[DATA SUPPLIED]
++++++++++++++++++++

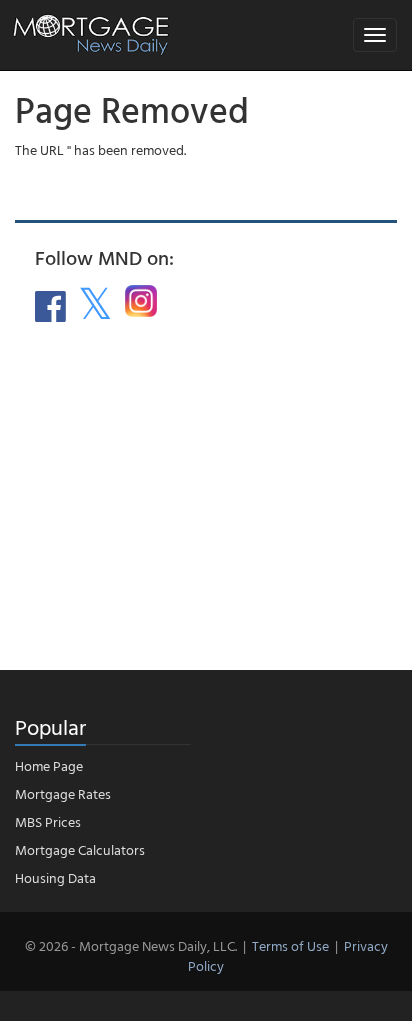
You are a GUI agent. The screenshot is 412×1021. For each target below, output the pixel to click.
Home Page (49, 765)
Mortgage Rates (63, 793)
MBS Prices (48, 821)
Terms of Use (290, 945)
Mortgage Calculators (80, 849)
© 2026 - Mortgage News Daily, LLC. (131, 945)
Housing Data (55, 877)
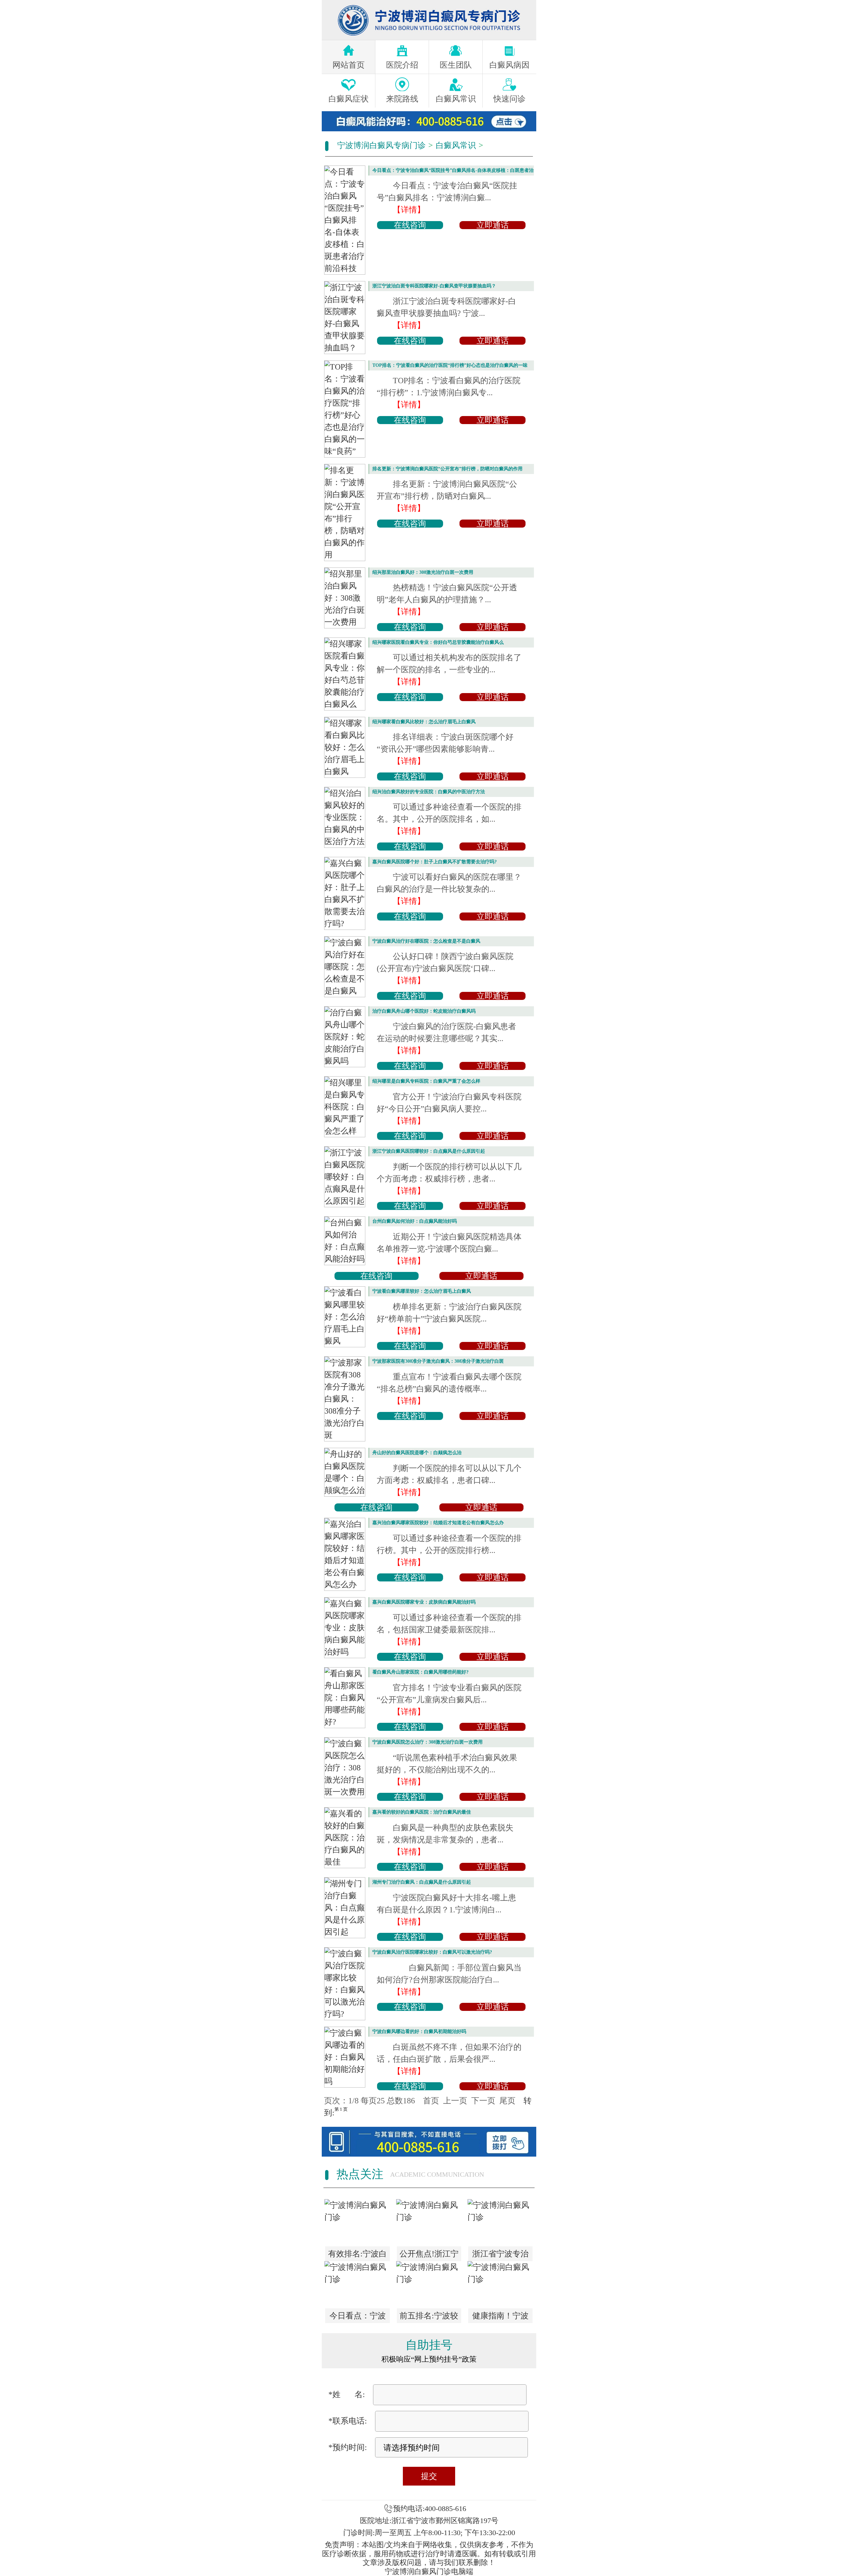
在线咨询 (410, 225)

++++++++++++++++++++

[INSTRUCTIONS TO FOLLOW] Print the material exactly as given, but not the pictures.

[FINISHED EXERCISE]
You are a GUI agent. The screenshot is 412×1021. For each target below, output the pixel to click.
Home Page (49, 765)
Mortgage Rates (63, 793)
MBS Prices (48, 821)
Terms of Use (290, 945)
Mortgage Calculators (80, 849)
© 2026 - Mortgage News Daily, LLC. (131, 945)
Housing Data (55, 877)
在线咨询 (410, 225)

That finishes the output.